Intanto le carte sul filone romano sono state trasferite alla Procura della capitale sia per addebiti a Renzo Lusetti, sia per alcune questioni di appalti che coinvolgerebbero le giunte di centrosinistra romane. In più a Roma é finito l'incartamento che vede indagati alcuni giudici del tribunale amministrativo che avrebbero favorito Romeo in una sentenza del Tar del Lazio, la "questione di vita o di morte" che Romeo riferisce a Lusetti.
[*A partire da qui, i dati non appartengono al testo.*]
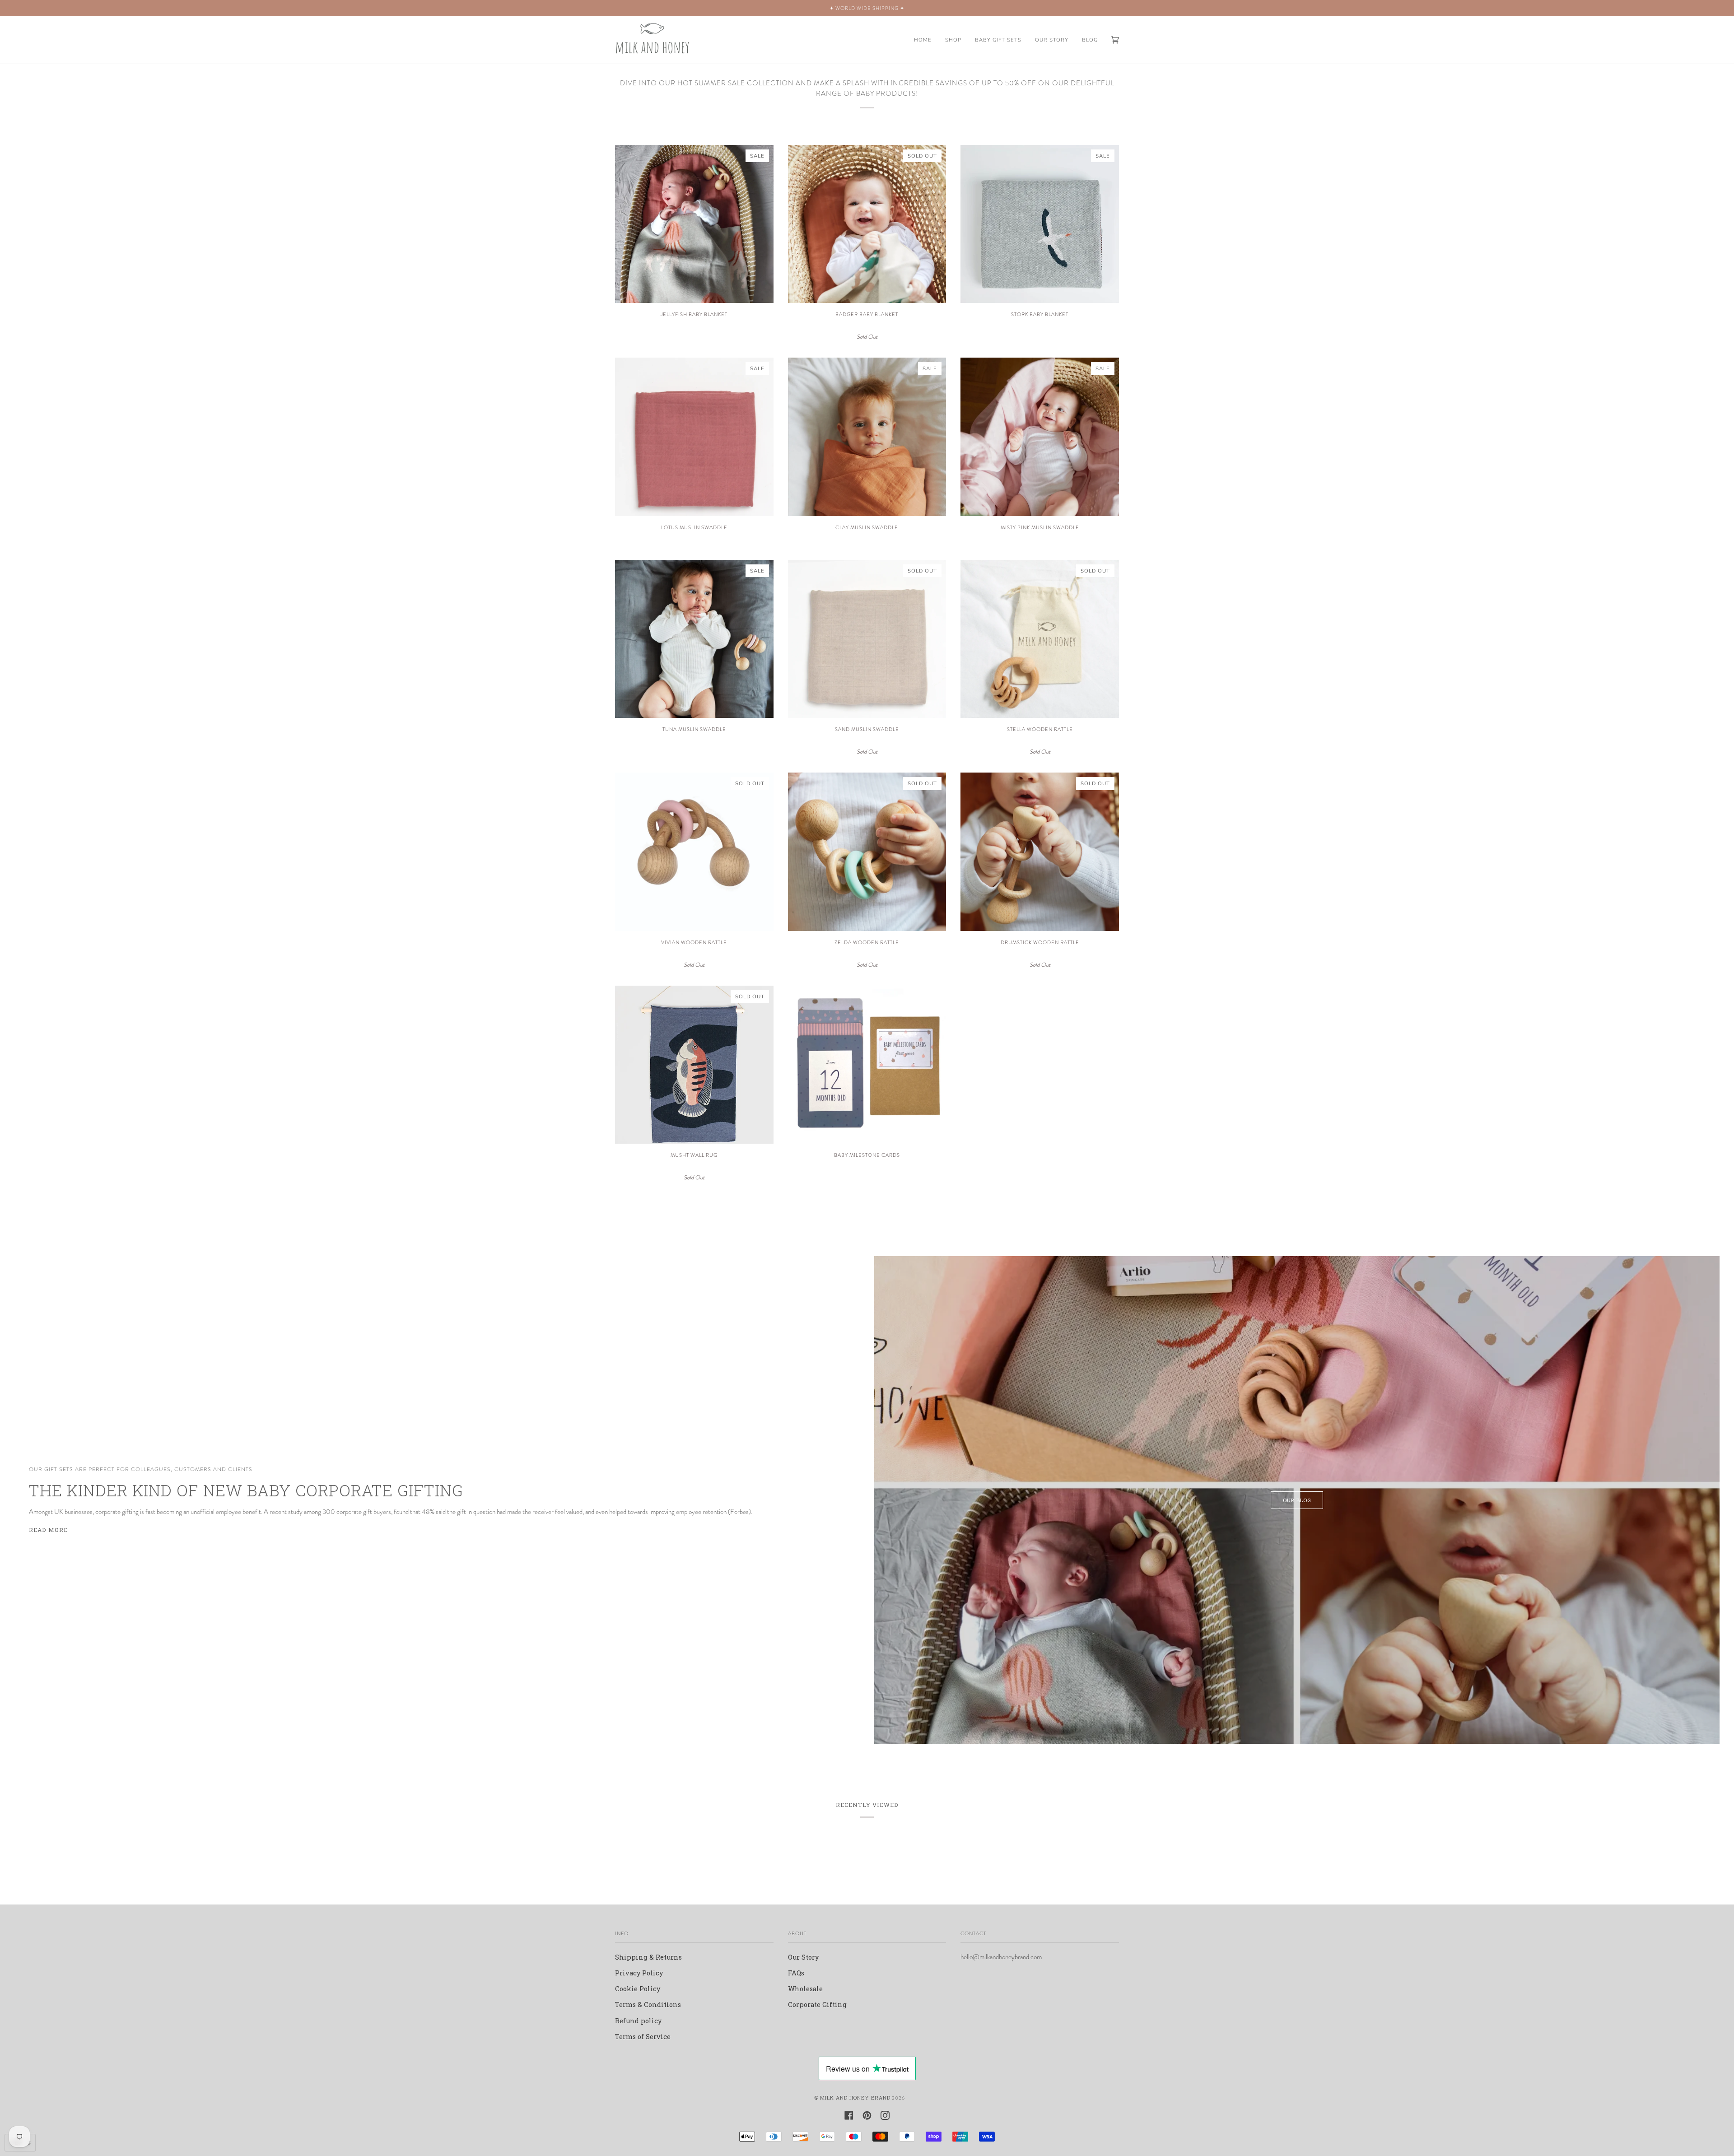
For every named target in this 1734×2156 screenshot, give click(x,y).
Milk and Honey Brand (855, 2097)
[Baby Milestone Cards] (867, 1065)
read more (48, 1529)
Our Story (803, 1957)
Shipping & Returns (648, 1957)
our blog (1297, 1500)
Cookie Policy (637, 1988)
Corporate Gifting (817, 2004)
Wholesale (805, 1988)
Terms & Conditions (648, 2004)
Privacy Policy (639, 1973)
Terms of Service (643, 2036)
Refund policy (638, 2020)
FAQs (796, 1973)
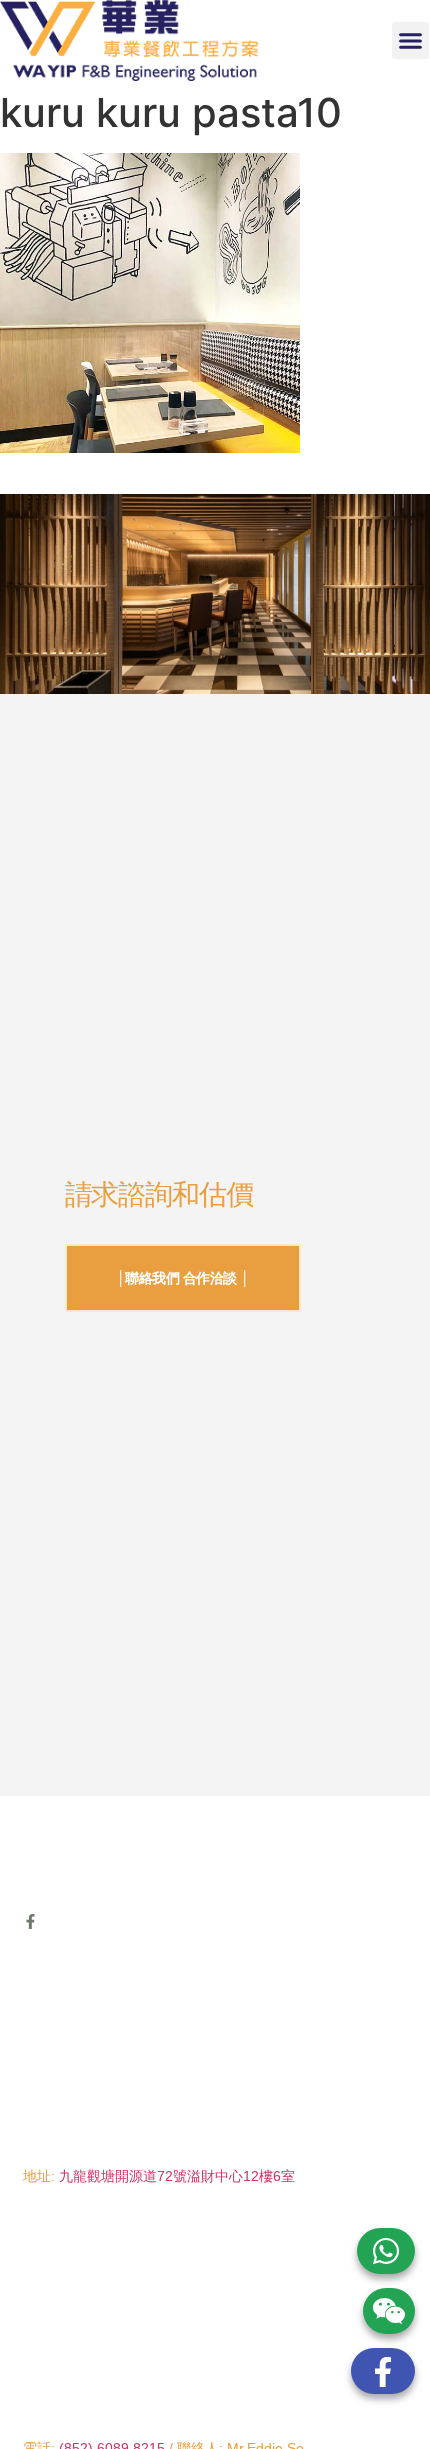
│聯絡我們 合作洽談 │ (183, 1278)
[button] (411, 41)
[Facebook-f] (30, 1921)
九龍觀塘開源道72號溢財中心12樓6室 (177, 2176)
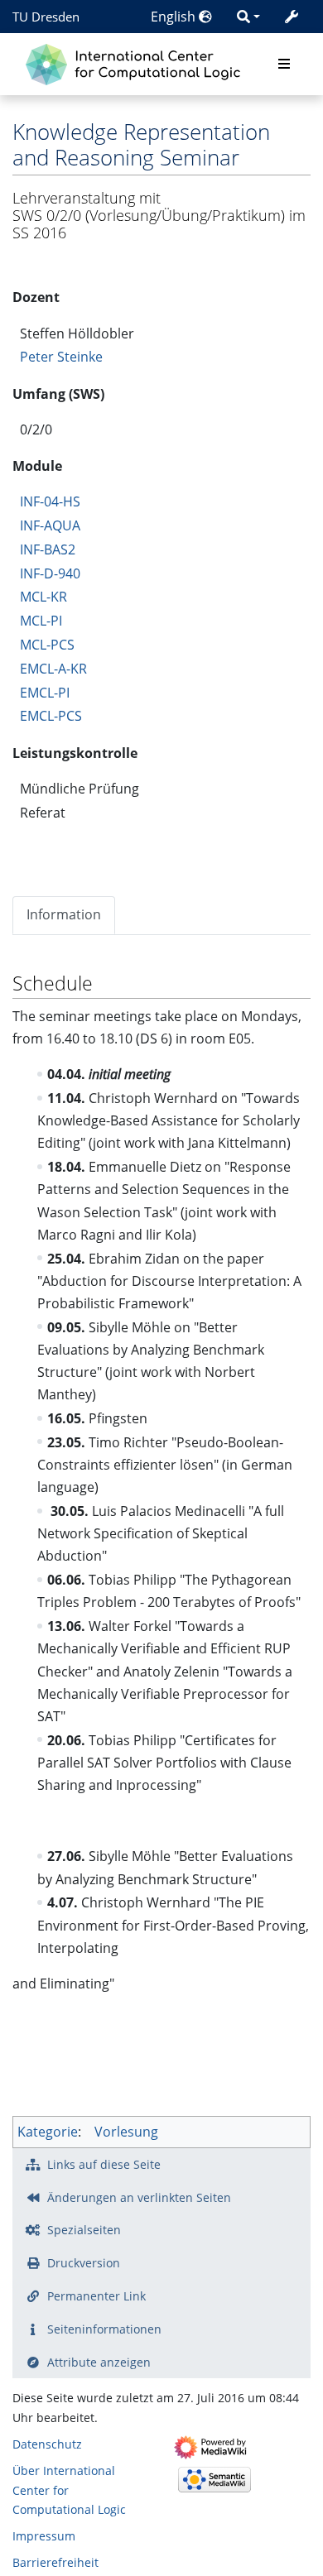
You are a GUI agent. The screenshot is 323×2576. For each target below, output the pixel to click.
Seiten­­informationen (104, 2329)
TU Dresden (46, 16)
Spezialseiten (84, 2230)
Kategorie (47, 2132)
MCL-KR (43, 597)
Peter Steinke (61, 357)
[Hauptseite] (137, 62)
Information (64, 914)
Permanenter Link (96, 2296)
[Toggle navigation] (284, 64)
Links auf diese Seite (104, 2164)
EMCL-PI (45, 693)
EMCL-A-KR (53, 669)
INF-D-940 (50, 573)
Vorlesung (126, 2132)
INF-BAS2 (47, 549)
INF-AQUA (50, 525)
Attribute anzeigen (99, 2362)
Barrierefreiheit (55, 2562)
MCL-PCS (47, 645)
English (175, 16)
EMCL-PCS (51, 716)
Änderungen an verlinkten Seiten (139, 2197)
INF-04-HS (50, 501)
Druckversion (83, 2263)
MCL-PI (41, 621)
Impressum (43, 2536)
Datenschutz (47, 2444)
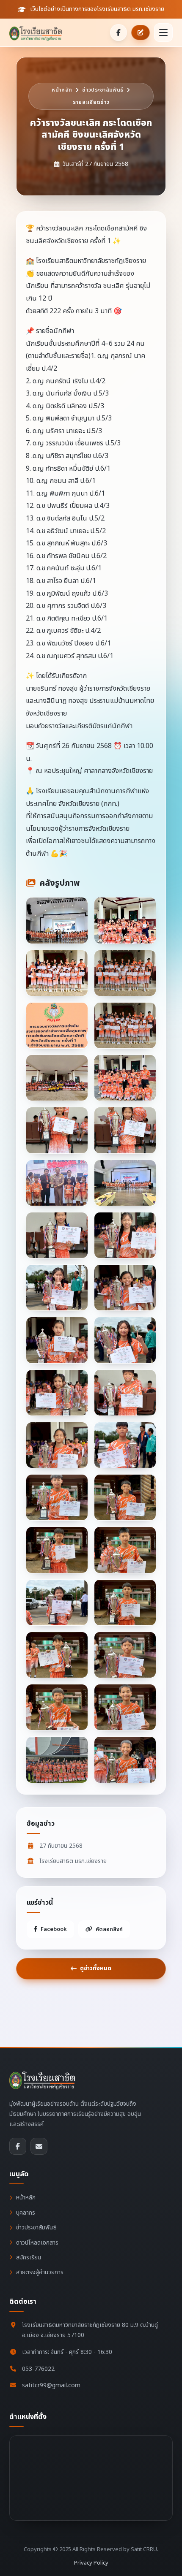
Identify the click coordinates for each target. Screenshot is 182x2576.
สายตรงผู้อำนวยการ (39, 2272)
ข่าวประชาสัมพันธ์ (102, 90)
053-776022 (38, 2368)
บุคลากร (25, 2212)
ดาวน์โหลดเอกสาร (37, 2242)
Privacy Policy (91, 2563)
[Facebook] (118, 32)
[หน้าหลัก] (38, 32)
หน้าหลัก (62, 90)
Per il Comune di Napoli resta il dato che ci racconta che tra assessori vecchi, nuovi, dimessi e suicidi gli inquisiti della giunta al Comune di Napoli sono undici.
Nella battaglia navale si direbbe "colpito ed affondato".
Davanti a questo quadro dunque non possiamo parlare di un fenomeno di corruzione che riguarda, seppur con una architettura di interessi complessi, un partito. Siamo davanti ad un sistema che a Napoli é venuto fuori, ma che é lo stesso con cui dal parlamento vengono messe in pratica le attività amministrative necessarie per garantire gli interessi delle lobby. Quanti Di Mezza, Nugnes, Gambale ci sono a Roma, a Milano, a Torino? E come possiamo mai pensare che Rutelli, Veltroni, Fini, Berlusconi, D'Alema, non siano i veri registi di tutti i veri affari?
Molto spesso la spinta della critica radicale che parte dal basso, dai movimenti, dai conflitti, dalle realtà autorganizzate che si interrogano sulle altre città possibili, commette l'errore non marginale di condurre una battaglia senza indicare i nomi ed i cognomi di quelli che sono gli attori principali del sistema di potere.